What do the four cosplays I’m wearing in these photos have in common? (Prospit John, Psiioniic, Mituna, and Rebel Sollux). They’re all made with the exact same yellow fabric. They look totally different under different types of lighting, but “main” yellow on each of them is the same fabric.
So without going into too much of a ramble about fabric choices here, the color in question is Kona Corn Yellow, which looks like this on the website.
The lighting of a room or the time of day outdoors can almost completely change what a costume looks like when it’s photographed. Some other factors are the type of camera used, with camera phones, DS cameras, and Ipods having the most variation, point and shoot and smaller cameras probably having a bit less variation, and higher-end cameras and DSLRs probably being the most universal as far as the results that you get. However, nobody’s camera can exactly replicate the human eye. You can drop ten grand on the best camera money can buy, and probably still not get photos that look exactly like how they look in person.

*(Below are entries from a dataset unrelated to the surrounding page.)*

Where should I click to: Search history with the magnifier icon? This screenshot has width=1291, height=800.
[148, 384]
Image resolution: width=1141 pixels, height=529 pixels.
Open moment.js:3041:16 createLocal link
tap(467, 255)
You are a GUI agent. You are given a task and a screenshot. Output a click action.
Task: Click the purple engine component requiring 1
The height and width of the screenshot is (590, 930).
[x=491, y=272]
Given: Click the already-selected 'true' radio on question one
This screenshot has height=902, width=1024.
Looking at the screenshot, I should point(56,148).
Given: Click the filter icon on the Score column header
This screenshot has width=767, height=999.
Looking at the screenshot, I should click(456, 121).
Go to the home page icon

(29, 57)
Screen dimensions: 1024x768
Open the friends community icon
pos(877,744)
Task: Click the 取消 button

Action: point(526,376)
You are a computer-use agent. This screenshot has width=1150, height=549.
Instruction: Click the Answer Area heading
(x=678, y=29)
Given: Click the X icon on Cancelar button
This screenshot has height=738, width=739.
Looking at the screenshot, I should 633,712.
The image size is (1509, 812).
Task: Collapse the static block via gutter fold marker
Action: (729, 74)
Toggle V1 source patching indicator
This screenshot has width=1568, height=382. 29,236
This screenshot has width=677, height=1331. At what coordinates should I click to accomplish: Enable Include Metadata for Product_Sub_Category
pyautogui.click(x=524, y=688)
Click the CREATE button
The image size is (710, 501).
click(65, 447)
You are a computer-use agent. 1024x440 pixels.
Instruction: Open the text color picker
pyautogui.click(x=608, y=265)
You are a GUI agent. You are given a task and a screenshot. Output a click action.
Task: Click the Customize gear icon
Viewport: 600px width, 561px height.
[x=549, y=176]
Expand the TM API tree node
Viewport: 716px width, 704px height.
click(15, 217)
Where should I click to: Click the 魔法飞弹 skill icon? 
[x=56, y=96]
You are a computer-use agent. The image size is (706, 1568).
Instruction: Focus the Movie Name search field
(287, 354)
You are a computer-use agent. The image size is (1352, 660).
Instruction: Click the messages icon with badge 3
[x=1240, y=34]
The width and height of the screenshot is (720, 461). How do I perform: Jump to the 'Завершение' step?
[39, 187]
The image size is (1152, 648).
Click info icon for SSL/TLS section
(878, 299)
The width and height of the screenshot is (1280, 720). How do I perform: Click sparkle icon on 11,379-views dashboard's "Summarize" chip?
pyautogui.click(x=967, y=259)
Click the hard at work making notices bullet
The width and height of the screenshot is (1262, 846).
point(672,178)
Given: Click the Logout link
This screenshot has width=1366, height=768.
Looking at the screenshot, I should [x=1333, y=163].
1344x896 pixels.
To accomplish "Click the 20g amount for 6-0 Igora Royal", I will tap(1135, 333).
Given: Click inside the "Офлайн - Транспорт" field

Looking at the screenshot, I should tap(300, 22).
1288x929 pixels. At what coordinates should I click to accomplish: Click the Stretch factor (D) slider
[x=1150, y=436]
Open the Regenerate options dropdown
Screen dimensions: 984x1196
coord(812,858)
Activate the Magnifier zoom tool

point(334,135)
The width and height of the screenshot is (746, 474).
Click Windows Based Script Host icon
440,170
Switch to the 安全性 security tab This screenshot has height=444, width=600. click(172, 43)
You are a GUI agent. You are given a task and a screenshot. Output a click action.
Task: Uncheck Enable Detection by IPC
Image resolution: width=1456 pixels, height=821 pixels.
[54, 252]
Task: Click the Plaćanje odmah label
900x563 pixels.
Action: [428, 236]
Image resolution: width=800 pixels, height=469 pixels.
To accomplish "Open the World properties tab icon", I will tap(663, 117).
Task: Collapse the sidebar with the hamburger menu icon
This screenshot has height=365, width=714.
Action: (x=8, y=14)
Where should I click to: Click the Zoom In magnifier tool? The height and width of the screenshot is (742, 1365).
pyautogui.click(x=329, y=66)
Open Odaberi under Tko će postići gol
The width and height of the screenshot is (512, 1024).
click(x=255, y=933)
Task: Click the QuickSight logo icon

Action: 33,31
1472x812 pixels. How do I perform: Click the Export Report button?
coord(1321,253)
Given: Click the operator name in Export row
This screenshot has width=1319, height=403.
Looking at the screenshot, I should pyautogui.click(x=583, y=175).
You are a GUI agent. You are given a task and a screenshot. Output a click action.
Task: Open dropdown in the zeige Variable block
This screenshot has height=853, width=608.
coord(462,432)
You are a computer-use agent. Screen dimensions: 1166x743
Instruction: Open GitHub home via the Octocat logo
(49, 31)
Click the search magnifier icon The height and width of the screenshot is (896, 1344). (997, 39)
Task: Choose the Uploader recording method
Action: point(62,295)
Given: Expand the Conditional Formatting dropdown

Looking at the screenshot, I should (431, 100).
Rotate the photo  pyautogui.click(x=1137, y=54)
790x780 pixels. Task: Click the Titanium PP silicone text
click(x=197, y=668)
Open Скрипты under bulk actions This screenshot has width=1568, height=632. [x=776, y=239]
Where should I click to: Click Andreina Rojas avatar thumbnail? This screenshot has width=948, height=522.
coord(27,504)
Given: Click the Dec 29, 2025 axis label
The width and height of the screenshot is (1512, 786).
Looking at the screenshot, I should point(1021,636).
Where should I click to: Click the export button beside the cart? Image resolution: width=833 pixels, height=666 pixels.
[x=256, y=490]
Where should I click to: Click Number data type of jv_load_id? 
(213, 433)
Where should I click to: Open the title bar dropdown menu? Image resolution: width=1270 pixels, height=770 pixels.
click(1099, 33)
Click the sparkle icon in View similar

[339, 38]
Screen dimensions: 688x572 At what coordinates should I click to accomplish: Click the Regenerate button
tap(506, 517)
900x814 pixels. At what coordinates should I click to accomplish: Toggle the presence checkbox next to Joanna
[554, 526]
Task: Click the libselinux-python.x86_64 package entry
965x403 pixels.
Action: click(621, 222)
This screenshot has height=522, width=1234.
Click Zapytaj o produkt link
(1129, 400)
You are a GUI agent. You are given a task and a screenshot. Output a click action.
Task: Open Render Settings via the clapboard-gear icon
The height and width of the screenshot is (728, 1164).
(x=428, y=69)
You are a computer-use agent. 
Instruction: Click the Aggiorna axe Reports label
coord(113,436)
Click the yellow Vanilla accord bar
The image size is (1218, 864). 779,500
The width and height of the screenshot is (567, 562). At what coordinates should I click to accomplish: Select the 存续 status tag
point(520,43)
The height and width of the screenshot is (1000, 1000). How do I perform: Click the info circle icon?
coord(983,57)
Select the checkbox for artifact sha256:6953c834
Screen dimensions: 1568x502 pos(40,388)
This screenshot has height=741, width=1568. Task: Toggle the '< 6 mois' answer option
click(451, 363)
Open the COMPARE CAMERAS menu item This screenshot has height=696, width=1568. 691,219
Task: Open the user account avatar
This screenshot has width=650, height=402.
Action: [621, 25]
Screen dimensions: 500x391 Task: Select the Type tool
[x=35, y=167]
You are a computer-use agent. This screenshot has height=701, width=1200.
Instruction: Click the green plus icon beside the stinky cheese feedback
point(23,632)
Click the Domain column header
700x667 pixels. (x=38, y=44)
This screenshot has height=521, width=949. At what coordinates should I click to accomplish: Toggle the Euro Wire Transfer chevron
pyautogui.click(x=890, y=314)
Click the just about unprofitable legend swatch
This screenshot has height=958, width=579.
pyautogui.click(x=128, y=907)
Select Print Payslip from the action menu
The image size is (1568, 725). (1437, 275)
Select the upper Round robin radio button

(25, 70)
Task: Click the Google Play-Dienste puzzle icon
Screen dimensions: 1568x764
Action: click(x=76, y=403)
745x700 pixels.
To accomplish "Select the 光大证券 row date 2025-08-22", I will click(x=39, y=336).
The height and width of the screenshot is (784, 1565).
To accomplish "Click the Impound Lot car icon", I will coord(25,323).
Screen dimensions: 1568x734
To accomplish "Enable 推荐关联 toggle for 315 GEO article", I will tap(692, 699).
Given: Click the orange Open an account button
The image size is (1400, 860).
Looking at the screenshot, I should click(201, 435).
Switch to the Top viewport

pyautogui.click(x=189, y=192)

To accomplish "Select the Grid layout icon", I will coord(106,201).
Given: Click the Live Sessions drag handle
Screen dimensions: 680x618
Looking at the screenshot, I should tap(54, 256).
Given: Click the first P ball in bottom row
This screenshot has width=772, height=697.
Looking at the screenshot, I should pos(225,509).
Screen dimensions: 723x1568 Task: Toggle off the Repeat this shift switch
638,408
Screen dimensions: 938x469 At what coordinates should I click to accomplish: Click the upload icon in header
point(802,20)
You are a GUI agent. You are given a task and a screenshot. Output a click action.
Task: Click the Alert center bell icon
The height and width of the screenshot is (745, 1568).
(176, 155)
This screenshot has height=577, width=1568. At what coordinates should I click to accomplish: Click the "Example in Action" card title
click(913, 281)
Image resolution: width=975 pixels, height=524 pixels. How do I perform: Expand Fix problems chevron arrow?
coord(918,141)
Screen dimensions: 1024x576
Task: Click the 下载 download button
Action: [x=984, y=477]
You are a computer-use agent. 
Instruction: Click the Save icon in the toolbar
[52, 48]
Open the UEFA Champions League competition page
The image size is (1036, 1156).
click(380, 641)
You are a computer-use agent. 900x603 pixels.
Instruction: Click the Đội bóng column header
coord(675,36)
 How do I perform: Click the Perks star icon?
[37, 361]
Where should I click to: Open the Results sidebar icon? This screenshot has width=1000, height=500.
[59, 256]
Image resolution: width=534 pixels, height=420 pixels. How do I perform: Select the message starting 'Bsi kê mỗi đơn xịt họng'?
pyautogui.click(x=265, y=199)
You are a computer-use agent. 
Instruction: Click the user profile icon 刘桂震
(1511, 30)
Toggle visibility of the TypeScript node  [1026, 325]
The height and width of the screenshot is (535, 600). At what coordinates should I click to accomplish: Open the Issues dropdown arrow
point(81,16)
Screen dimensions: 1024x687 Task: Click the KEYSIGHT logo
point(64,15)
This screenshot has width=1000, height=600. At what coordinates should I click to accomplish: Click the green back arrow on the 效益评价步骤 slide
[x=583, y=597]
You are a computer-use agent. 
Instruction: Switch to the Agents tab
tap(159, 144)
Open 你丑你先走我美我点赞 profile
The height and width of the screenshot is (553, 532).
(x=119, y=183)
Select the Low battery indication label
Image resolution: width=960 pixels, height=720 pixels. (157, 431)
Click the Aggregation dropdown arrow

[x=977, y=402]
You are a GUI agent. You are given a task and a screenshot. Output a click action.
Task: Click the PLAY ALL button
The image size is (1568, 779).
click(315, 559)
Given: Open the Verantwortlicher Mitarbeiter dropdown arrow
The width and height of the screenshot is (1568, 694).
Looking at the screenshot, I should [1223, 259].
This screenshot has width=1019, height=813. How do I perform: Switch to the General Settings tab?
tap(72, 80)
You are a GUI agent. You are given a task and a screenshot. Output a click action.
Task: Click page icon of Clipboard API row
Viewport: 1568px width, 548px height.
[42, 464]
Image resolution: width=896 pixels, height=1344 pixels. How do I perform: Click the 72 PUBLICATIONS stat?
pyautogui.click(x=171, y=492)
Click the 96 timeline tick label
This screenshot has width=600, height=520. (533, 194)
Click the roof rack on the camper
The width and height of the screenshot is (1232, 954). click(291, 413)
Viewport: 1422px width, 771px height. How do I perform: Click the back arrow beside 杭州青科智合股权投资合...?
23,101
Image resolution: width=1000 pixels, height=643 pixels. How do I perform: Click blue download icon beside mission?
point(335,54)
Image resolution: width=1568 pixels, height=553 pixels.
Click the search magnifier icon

A lot of people edit and color correct photos to make them either look better artistically, or more true-to life, but choosing colors when picking fabrics is HARD, because when you look at one color, how many zillion different things is it going to look like on a camera? It’s hard to tell without buying a bunch of fabric samples and taking a bunch of photos for yourself. That’s expensive and tedious though, so I usually just buy fabrics that are a little bit darker than the exact color of my ref, and wigs that are VERY SLIGHTLY more saturated than my refs. In the end, it’s all up to your personal taste!
When I edit photos, the things I almost ALWAYS edit are the curves (which is the darkness of blacks, and lightness of whites), saturation (especially in overcast lighting, white clouds wash your photos RIGHT out), and contrast.
But indoors, people tend to use flash photography, which will overexaggerate the shine on any shiny cosplay pieces you have, and also wash out the photo overall. Indoor photos will usually be tinted with whatever color the lighting of the room is as well, which in a lot of places, is yellow. I’ve also seen white lights and green lights. Some types of flourescent lights photograph neon green, for reasons I still haven’t figured out, I’m sure somebody who knows more about physics could explain why.
Outdoor lighting varies depending on tons of factors. Lights from buildings, streetlamps, and other sources can change the whole look of your photo, but the sun at different hours of the day can make everything look drastically different. Also if the sky is overcast, be prepared to have all of your photos have this weird almost omnipresent lighting scheme, and no real defined shadows. Under direct sunlight, you get very strong shadows, which sometimes also washes out photos and make your entire costume look lighter or darker depending on your fabrics. I personally am a huge fan of photos taken under bright sunlight in a blue sky, but in the shade. It usually makes softer shadows, because you’re shaded from the sun, but the sun is still providing tons of light in the picture.